ECLI:NL:CRVB:2020:2433
Centrale Raad van Beroep
- Hoger beroep
- Rechtspraak.nl
Afwijzing bijzondere bijstand voor huur- en inrichtingskosten in het kader van de Participatiewet
In deze zaak heeft de Centrale Raad van Beroep op 29 september 2020 uitspraak gedaan in hoger beroep tegen een eerdere uitspraak van de rechtbank Rotterdam. Appellante, die sinds 20 januari 2016 bijstand ontvangt op basis van de Participatiewet (PW), had bijzondere bijstand aangevraagd voor de kosten van eerste huur en inrichtingskosten na haar verhuizing naar een zelfstandige woning.
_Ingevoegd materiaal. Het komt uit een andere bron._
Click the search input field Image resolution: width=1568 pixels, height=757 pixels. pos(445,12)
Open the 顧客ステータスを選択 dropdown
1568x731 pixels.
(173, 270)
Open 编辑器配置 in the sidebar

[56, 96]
De aanvraag werd afgewezen door het college van burgemeester en wethouders van de gemeente Schiedam, omdat de verhuizing niet noodzakelijk werd geacht en er geen bijzondere omstandigheden waren die de bijstandsverlening rechtvaardigden. Appellante was onder beschermingsbewind geplaatst, maar het college stelde dat dit niet betekende dat zij geen reserveringscapaciteit had.
De rechtbank had in een eerdere tussenuitspraak geoordeeld dat het college een motiveringsgebrek had, maar na herstel van dit gebrek door het college, werd de einduitspraak van de rechtbank gegrond verklaard. Appellante ging in hoger beroep tegen deze einduitspraak, waarbij zij aanvoerde dat haar gezondheidsproblemen en de situatie van beschermingsbewind bijzondere omstandigheden vormden die bijstandsverlening rechtvaardigden. De Raad oordeelde echter dat appellante niet had aangetoond dat zij niet in staat was om te reserveren voor de verhuizing en dat de kosten in beginsel uit het inkomen op bijstandsniveau moesten worden voldaan.
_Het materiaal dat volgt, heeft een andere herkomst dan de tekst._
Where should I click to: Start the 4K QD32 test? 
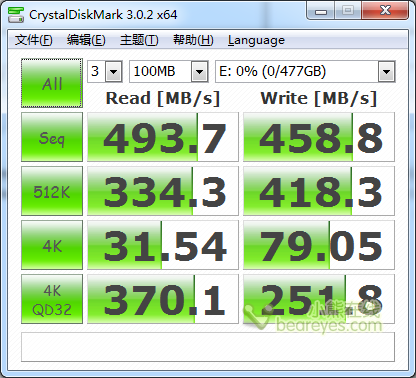pos(52,299)
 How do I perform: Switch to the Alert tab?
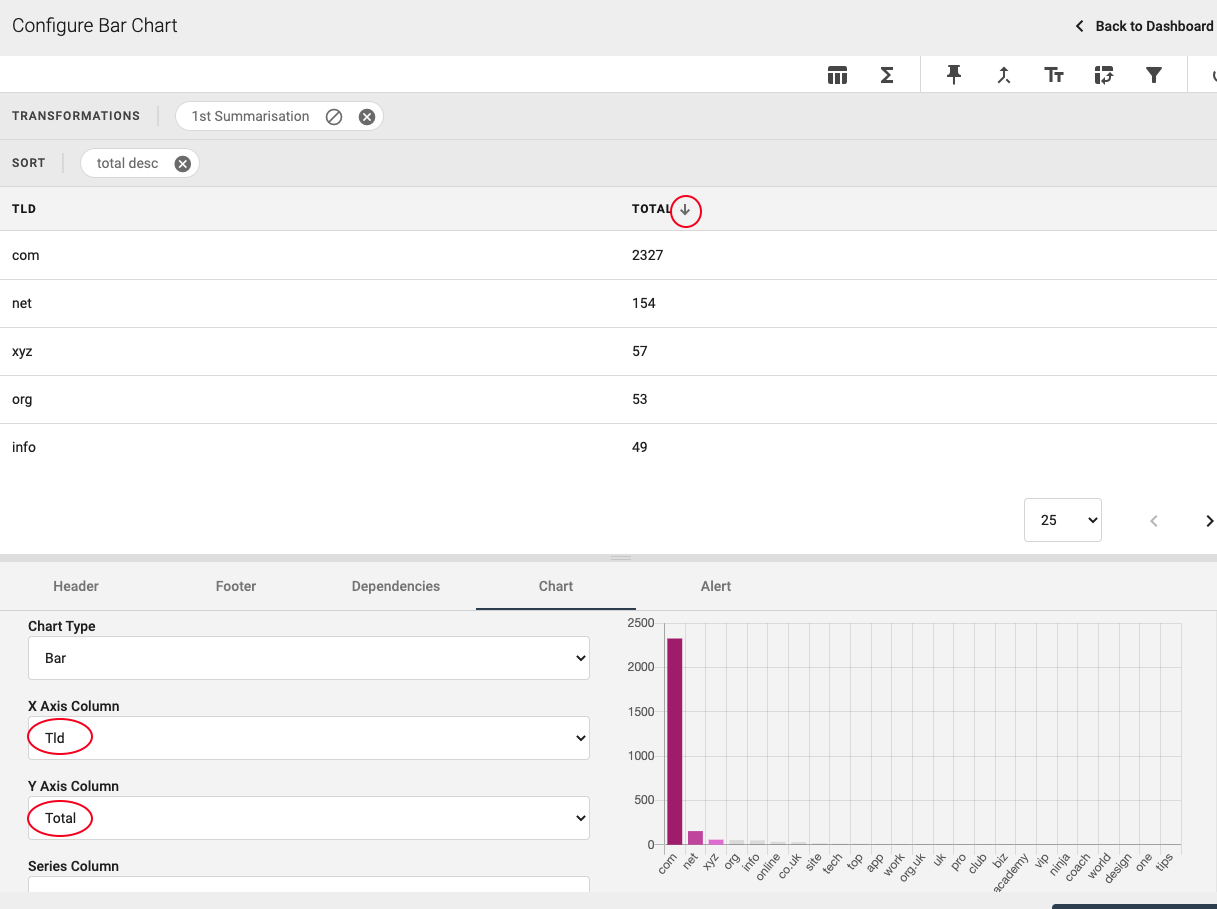click(716, 586)
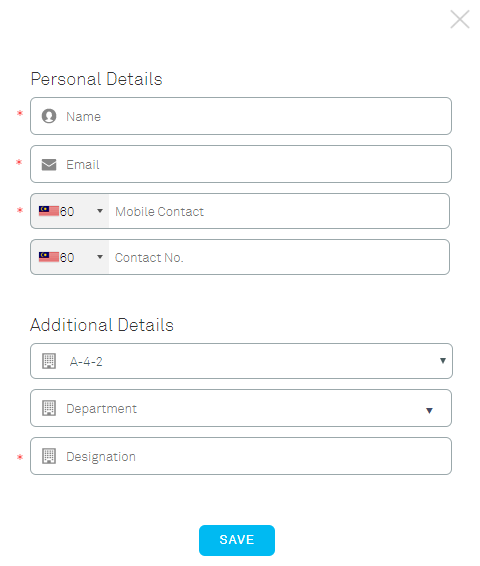The width and height of the screenshot is (480, 566).
Task: Expand the Department dropdown arrow
Action: coord(429,410)

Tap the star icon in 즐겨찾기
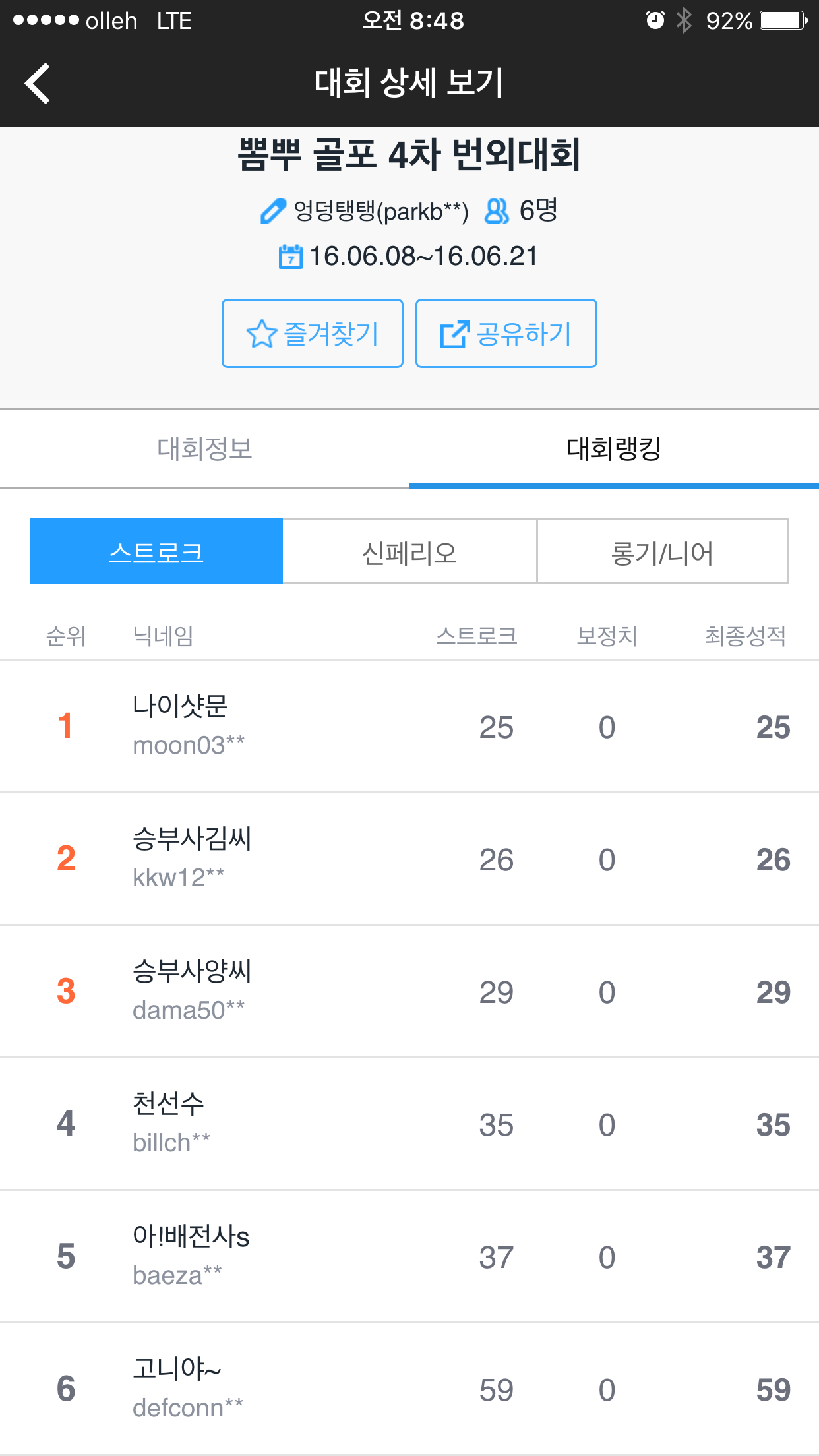[261, 334]
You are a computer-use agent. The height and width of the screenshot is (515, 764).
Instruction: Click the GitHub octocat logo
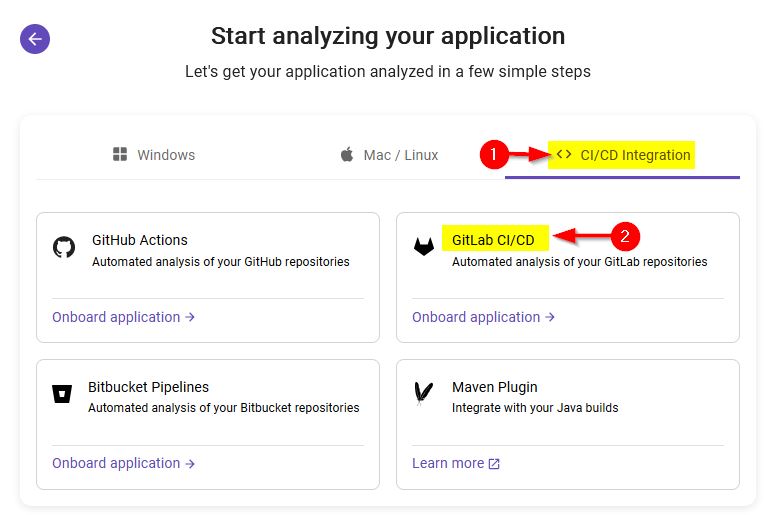click(x=64, y=247)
De Raad bevestigde de eerdere uitspraken van de rechtbank en oordeelde dat de Wet maatschappelijke ondersteuning (Wmo) als voorliggende voorziening moet worden aangemerkt voor tegemoetkomingen op medische gronden. De Raad concludeerde dat het hoger beroep van appellante niet slaagde en dat de aangevallen uitspraken moesten worden bevestigd. Er was geen aanleiding voor een veroordeling in de proceskosten.